La pression est montée ce lundi devant le tribunal de Grosseto (Toscane, centre) sur la compagnie Costa Crociere, propriétaire du navire Concordia, pour sa responsabilité, et celle du commandant, dans le naufrage du paquebot qui avait fait 32 morts en janvier.
Ces séances à huis-clos, en présence du commandant du Concordia, ont lieu au tribunal de Grosseto, qui a déménagé pour l'occasion dans le théâtre local pour accueillir des centaines d'ex-passagers, avocats et experts, afin d'aider à établir les responsabilités dans cet accident.
Présenté comme «l'homme le plus détesté d'Italie» par un journal italien, baptisé «Capitaine Couard» par les tabloïdes britanniques, Francesco Schettino, assigné à résidence dans sa ville de Meta (ex-Meta di Sorrento), au sud de Naples, est arrivé discrètement en voiture.

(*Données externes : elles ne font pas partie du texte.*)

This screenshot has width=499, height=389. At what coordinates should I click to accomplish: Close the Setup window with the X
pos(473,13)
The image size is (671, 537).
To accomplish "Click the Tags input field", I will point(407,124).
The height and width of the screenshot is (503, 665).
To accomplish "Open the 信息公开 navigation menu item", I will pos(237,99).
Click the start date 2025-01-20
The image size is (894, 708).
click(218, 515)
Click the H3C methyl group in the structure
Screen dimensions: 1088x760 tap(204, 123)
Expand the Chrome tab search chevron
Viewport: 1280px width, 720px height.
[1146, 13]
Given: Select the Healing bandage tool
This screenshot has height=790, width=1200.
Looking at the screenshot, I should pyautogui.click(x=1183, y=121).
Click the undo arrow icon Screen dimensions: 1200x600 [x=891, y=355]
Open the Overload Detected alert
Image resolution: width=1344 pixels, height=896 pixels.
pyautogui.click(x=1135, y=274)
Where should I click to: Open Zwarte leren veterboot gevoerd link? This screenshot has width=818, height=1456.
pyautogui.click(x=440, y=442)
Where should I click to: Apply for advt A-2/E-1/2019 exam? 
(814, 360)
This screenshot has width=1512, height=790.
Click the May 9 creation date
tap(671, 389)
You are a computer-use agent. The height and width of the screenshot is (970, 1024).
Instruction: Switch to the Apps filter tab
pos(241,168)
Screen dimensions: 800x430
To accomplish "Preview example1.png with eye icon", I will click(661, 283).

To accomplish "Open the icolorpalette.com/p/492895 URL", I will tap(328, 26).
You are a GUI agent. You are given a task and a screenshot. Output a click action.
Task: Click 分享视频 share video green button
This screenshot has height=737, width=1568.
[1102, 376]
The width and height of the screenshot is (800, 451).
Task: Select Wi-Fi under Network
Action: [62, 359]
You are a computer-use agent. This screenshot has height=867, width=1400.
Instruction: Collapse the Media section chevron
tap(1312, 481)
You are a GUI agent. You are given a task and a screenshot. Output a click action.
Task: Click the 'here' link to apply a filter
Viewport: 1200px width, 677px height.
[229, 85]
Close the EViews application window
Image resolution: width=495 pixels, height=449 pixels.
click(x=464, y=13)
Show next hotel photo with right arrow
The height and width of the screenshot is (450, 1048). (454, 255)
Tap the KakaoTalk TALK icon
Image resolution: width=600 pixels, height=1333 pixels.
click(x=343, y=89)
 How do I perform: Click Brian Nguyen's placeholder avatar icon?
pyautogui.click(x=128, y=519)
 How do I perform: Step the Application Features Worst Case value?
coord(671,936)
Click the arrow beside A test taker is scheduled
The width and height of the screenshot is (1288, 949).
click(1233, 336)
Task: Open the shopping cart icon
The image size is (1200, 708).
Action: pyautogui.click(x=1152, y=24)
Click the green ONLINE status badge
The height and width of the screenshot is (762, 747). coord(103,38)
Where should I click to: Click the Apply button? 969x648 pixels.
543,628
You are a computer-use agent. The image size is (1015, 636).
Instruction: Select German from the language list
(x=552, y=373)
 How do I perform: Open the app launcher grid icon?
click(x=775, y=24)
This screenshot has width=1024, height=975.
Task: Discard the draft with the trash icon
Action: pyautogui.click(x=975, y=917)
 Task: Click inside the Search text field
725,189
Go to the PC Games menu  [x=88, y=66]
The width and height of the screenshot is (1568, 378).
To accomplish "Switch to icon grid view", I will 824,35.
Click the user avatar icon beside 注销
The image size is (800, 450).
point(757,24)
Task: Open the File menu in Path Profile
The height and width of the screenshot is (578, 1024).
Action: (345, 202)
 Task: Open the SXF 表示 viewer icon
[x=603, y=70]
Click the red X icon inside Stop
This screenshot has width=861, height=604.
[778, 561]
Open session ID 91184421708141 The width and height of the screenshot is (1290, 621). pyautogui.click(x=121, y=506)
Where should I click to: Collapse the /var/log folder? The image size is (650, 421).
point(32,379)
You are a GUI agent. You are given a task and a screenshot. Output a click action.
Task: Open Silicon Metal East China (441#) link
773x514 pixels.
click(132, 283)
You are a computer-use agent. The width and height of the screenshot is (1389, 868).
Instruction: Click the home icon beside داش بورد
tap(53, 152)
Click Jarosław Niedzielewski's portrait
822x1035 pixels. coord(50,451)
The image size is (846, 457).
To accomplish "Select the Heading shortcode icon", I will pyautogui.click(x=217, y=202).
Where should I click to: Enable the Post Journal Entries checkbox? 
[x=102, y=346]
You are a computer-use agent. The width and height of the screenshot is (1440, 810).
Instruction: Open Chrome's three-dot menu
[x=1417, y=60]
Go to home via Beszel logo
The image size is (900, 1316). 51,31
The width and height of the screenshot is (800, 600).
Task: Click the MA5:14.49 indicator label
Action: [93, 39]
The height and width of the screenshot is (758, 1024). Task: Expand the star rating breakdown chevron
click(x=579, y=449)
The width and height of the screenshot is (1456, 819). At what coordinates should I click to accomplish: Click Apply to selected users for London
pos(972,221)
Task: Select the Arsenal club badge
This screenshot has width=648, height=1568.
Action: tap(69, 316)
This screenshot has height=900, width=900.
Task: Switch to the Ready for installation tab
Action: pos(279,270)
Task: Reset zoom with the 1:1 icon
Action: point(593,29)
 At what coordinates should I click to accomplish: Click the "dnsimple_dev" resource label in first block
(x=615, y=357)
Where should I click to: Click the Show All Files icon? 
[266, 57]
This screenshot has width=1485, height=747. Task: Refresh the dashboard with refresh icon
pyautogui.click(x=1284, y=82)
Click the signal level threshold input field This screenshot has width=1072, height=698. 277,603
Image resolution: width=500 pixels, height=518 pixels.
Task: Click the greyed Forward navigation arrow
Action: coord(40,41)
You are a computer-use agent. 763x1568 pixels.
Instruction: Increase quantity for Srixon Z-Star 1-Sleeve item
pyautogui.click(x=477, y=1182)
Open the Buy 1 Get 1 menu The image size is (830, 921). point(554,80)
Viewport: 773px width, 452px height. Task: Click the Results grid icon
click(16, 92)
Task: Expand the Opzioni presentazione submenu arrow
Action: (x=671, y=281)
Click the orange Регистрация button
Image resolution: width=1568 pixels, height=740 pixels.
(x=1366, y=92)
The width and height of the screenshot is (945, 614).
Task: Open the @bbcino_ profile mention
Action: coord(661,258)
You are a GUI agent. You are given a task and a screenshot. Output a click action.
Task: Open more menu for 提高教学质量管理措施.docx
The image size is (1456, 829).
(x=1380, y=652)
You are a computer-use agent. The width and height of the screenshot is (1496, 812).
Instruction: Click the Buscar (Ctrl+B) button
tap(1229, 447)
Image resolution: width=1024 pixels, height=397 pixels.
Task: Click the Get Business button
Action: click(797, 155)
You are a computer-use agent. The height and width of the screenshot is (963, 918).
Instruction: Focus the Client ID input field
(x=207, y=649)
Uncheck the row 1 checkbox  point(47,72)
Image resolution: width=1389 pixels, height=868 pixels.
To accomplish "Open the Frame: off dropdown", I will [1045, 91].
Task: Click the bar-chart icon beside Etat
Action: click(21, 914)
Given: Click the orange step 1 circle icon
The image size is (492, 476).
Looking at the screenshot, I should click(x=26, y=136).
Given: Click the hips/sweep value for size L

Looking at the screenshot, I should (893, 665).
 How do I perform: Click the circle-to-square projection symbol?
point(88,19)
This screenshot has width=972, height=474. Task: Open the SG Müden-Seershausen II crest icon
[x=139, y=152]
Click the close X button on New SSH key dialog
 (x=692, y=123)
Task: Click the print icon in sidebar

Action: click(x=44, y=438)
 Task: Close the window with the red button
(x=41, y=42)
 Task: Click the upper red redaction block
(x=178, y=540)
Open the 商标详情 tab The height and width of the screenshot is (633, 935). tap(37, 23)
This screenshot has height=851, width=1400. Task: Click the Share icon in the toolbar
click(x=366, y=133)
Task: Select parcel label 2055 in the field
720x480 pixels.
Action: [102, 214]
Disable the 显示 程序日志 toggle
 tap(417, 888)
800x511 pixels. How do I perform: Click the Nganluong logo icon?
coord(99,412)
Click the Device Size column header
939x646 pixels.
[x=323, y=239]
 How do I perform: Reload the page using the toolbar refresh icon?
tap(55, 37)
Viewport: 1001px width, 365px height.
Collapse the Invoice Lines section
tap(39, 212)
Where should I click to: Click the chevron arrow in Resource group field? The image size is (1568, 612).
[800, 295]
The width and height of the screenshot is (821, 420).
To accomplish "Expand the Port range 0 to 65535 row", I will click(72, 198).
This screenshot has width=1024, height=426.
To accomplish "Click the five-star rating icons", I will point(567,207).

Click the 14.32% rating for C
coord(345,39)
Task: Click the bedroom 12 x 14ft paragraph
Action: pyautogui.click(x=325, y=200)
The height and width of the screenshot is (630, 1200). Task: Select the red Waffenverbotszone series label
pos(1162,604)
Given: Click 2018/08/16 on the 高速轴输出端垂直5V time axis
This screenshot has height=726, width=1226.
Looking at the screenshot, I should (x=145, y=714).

Le capitaine Schettino est mis en cause, ainsi que six autres membres de l'équipage, et trois dirigeants de la compagnie Costa, propriétaire du paquebot, pour homicides par imprudence et naufrage. Il est également soupçonné d'avoir abandonné son navire avant la fin de l'évacuation. Licencié en juillet par la compagnie, il a porté plainte contre Costa Crociere et demande sa réintégration.